Welcome to Nailpolish's documentation!
Nailpolish is a high-performance Rust tool designed to improve the accuracy of sequencing data by error correcting PCR duplicates.
Nailpolish identifies PCR duplicates in barcoded data (reads containing identical barcodes and UMIs, forming "duplicate groups") and applies the partial order alignment consensus algorithm to replace multiple duplicate reads with a single consensus error-corrected read. This process corrects sequencing errors which naturally occur in the reads, improving the overall quality and reliability of sequencing data.
Nailpolish operates in a reference-free manner, first identifying duplicate groups and then clustering within each duplicate group. This process ensures that only true duplicates are included in consensus calling. That is, unrelated reads that share barcodes and UMIs (due to read or demultiplexing errors) are not consensus called together, and are instead separated into separate clusters.

See the Quick Start guide to begin using Nailpolish with your data.
Quick Start
Warning
This guide was written for Nailpolish v0.1.0 and so is considered depreciated. Commands listed here likely will not work.

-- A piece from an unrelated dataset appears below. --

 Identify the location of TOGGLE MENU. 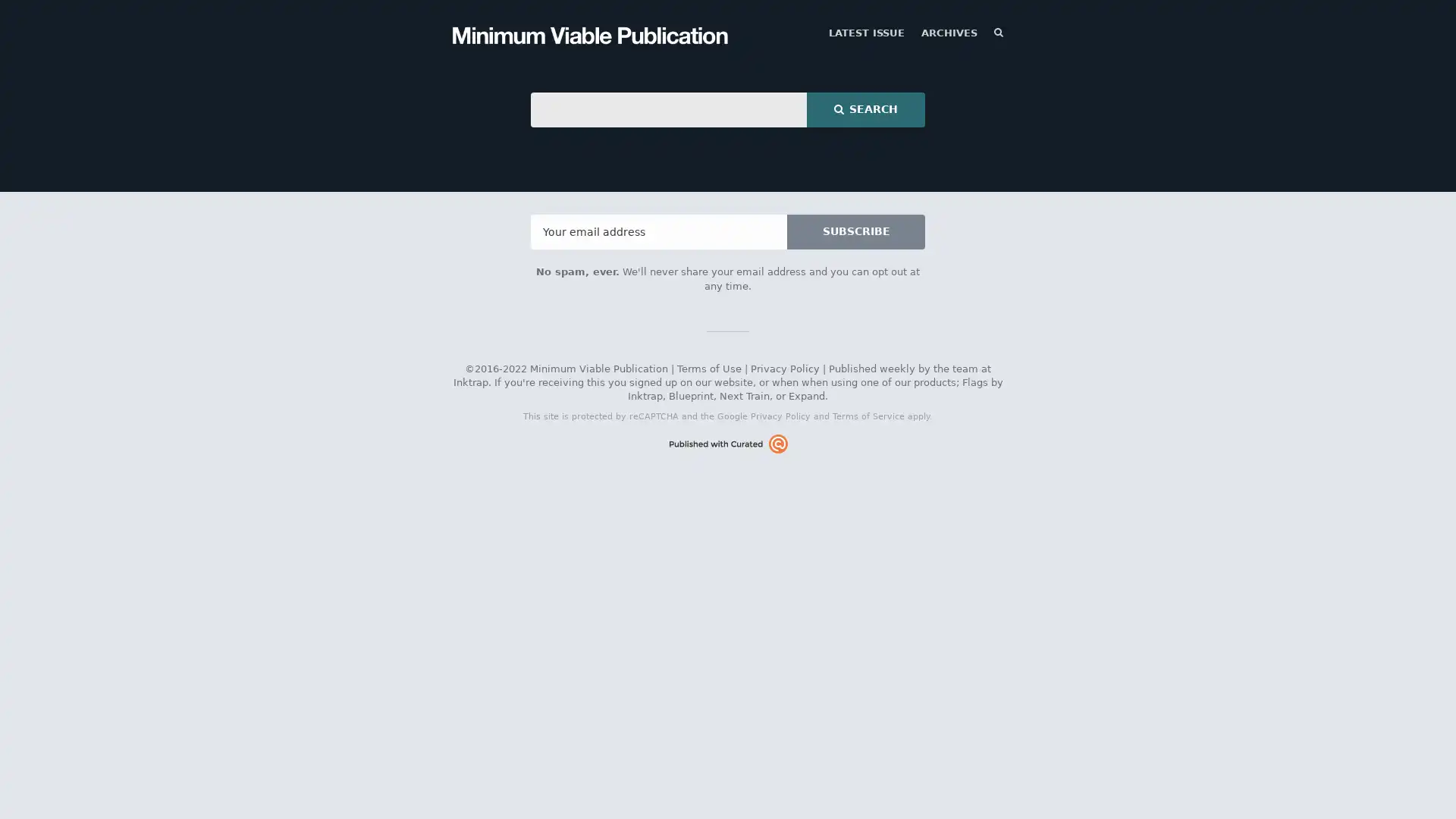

This quick start guide will walk you through installing Nailpolish and running it on a small demo dataset. The demo dataset is a small subset of the scmixology2 Chromium 10x droplet-based dataset, sequenced using Nanopore technology, released by Tian et al. (2021).
Our Flexiplex tool is used to demultiplex the dataset.
Install
For more information, see Install.
For x64 Linux, run:
curl --proto '=https' --tlsv1.2 -LsSf "https://github.com/DavidsonGroup/nailpolish/releases/download/nightly_develop/nailpolish" -o nailpolish
chmod +x nailpolish
Get test files
Download the scmixology2
subset reads using:
wget https://github.com/DavidsonGroup/nailpolish/releases/download/sample-fastq-for-quickstart/scmixology2_sample.fastq
Indexation
For more information, see nailpolish index.
By default, nailpolish expects the barcode and UMI to be in the @BC_UMI
format at the start of the header.
Alternative barcode and UMI formats can be provided through either a preset (one of bc-umi
, umi-tools
, illumina
)
or a custom barcode regex.
# write the index file to `index.tsv`
nailpolish index --index index.tsv scmixology2_sample.fastq
Summary of duplicate count
For more information, see nailpolish summary.
A .html file can be generated to summarise some key statistics about the input reads.
The output file is written to summary.html
by default.
nailpolish summary index.tsv
Consensus call duplicates
For more information, see nailpolish call.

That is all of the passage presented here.